Web Browser Engineering — Part 1

Earlier this month, I started my journey through the fantastic Web Browser Engineering book by Pavel Panchekha and Chris Harrelson. It’s an excellent read explaining the nuts and bolts of how modern web browsers work while walking you through implementing your own “toy browser” from scratch.

Each chapter in the book covers a particular piece of the puzzle, such as building a simple HTTP client, drawing elements to the screen, or parsing HTML into a Document Tree. At the end of every chapter, there is a series of exercises encouraging you to learn more and keep adding features to your browser, which is a fantastic way to deepen your understanding of web fundamentals.

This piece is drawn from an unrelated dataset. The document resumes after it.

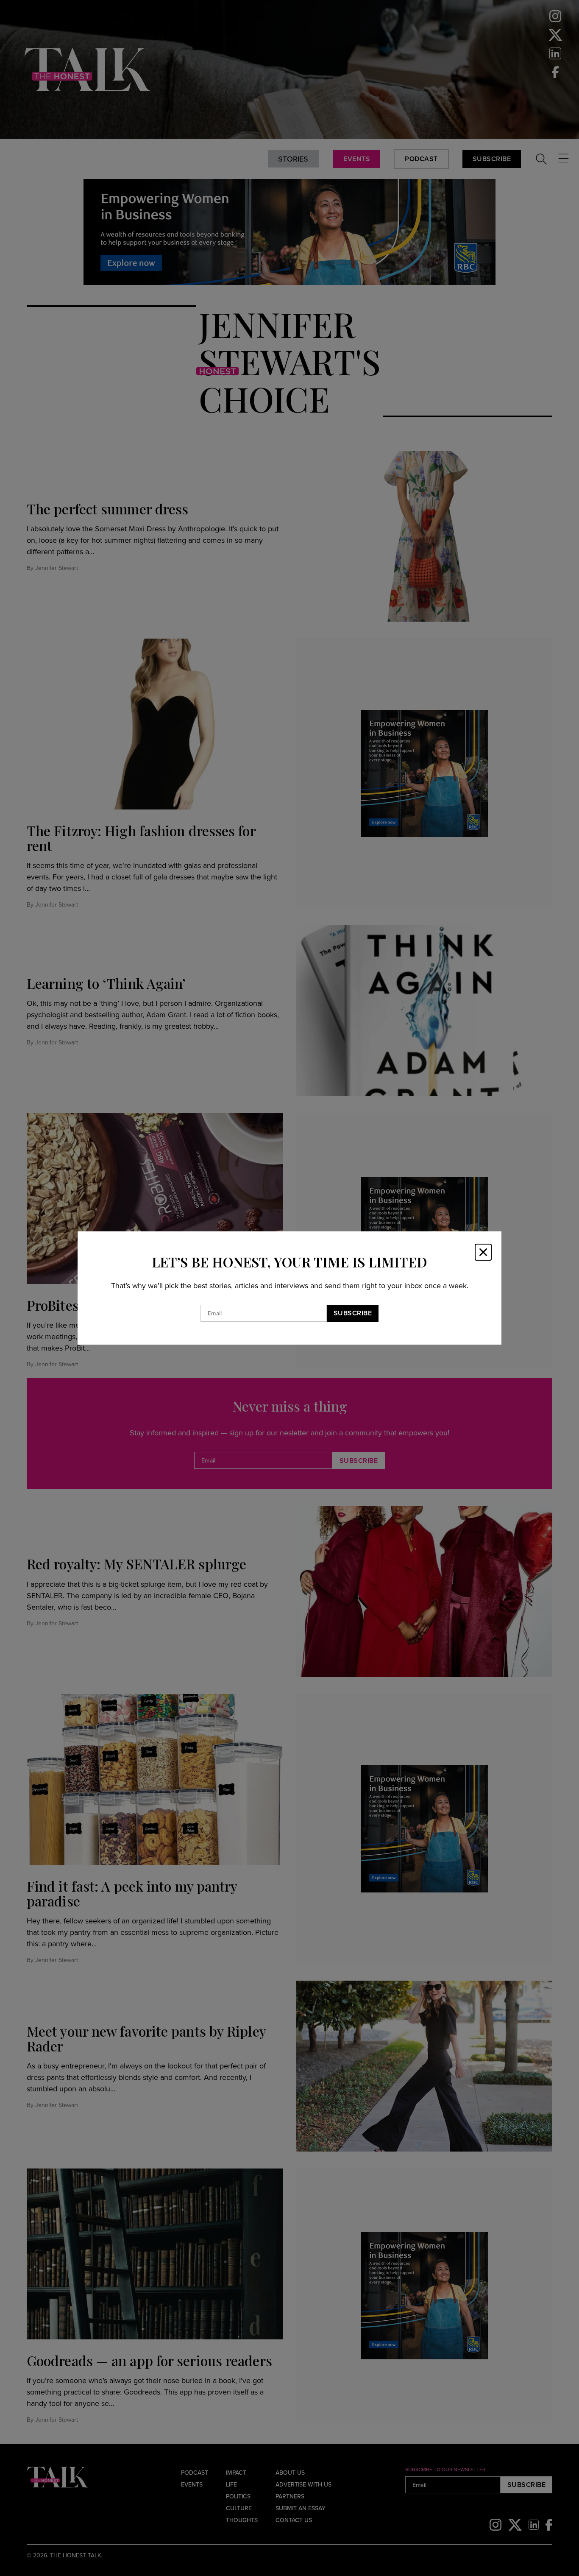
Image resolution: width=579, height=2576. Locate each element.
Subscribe (353, 1313)
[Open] (483, 1252)
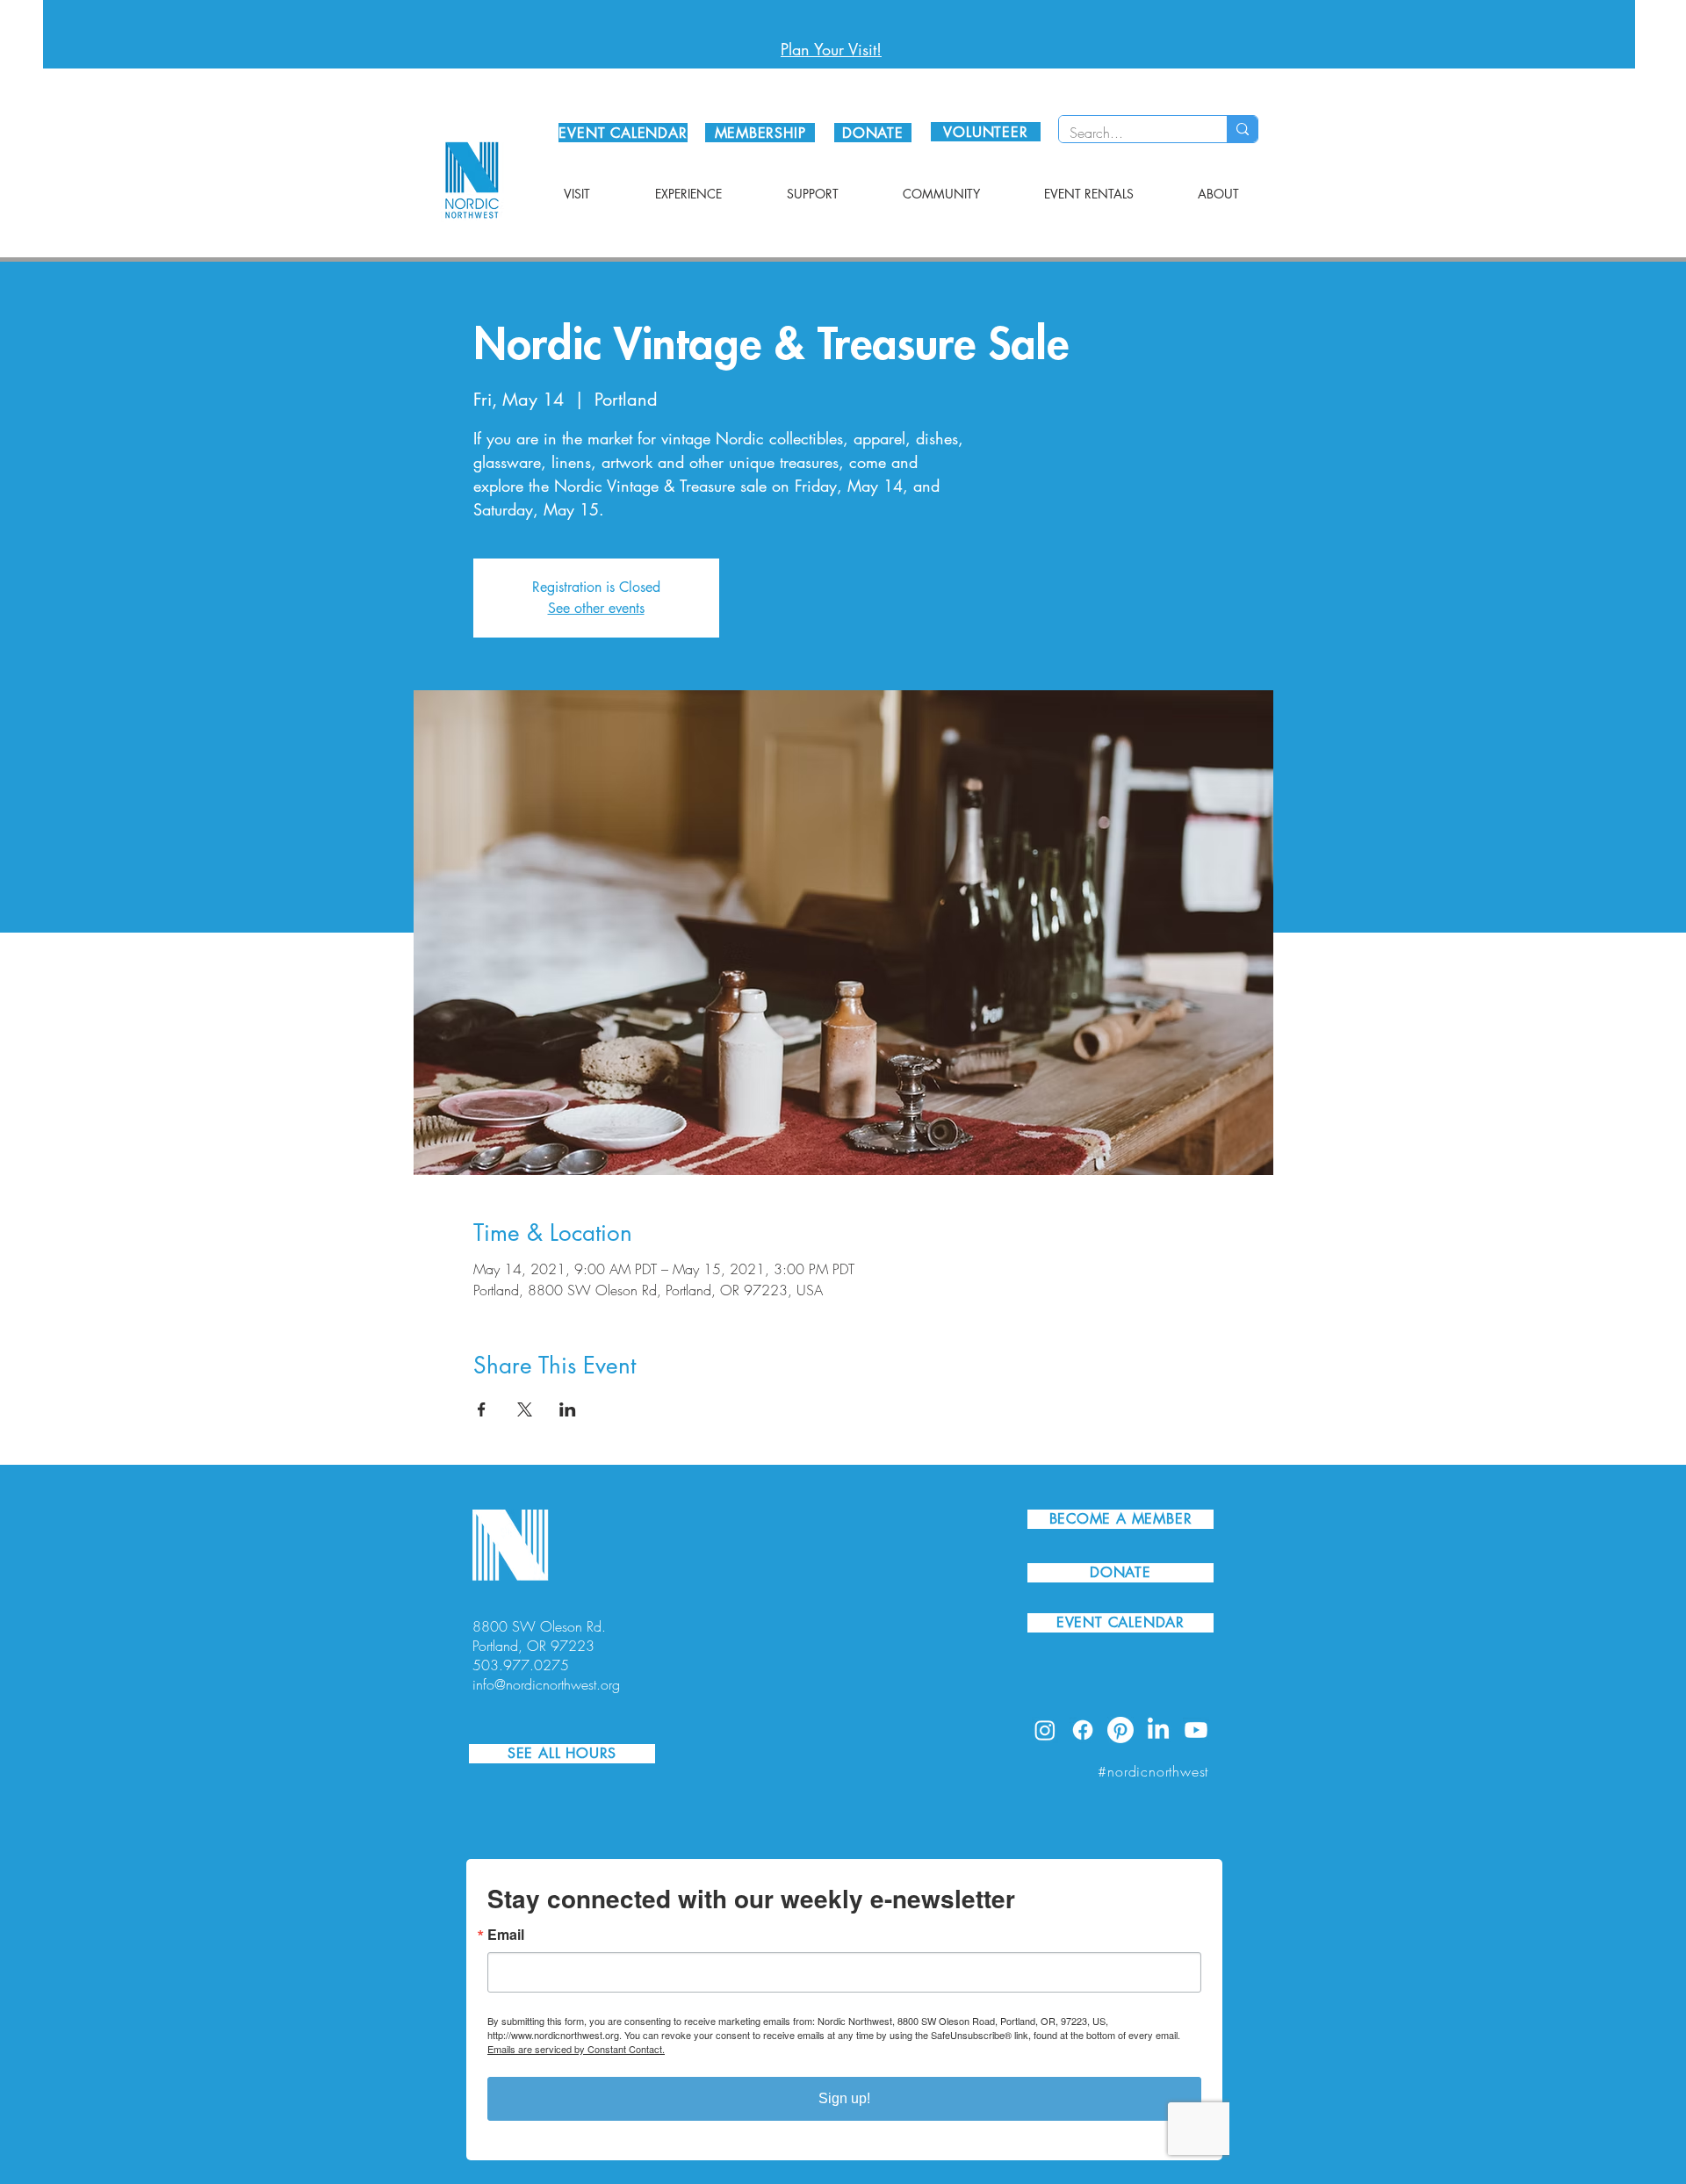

Some of the exercises are straightforward, but more than a few of them had me banging my head against the wall for longer than I’d like to admit. I thought sharing my learnings could be useful for folks in the same boat—or for anyone who is simply curious about what the book is about.

In this post I will cover Part 1, which is is composed of the first three chapters in the book. In particular, I will share my solutions for supporting compressed content, caching, and preformatted text. Just like the book, I’m using Python to implement my browser, but the code examples should be easy to follow in whatever language you choose.

At the end of Part 1, you’ll have a simple HTTP client with a GUI that renders text to the screen. Here’s a screenshot of mine:

Screenshot of my toy browser

Admittedly, it doesn’t look like much yet—but I think it’s a great start! If you’ve made it this far with your own browser, I hope you’re as proud of your little creation as I am of mine.

Compression

One of the first challenges in the book is to add support for the Content-Encoding: gzip and Transfer-Encoding: chunked HTTP headers. Servers will typically send data that is both gzipped and chunked, so it’s important to support both headers if we want our browser to access most websites.

`Content-Encoding: gzip`

Servers won’t send us compressed content unless our browser tells them that we can handle it. So the first thing we need to do is instruct servers that our browser supports gzip responses by adding the "Accept-Encoding": "gzip" header to the request.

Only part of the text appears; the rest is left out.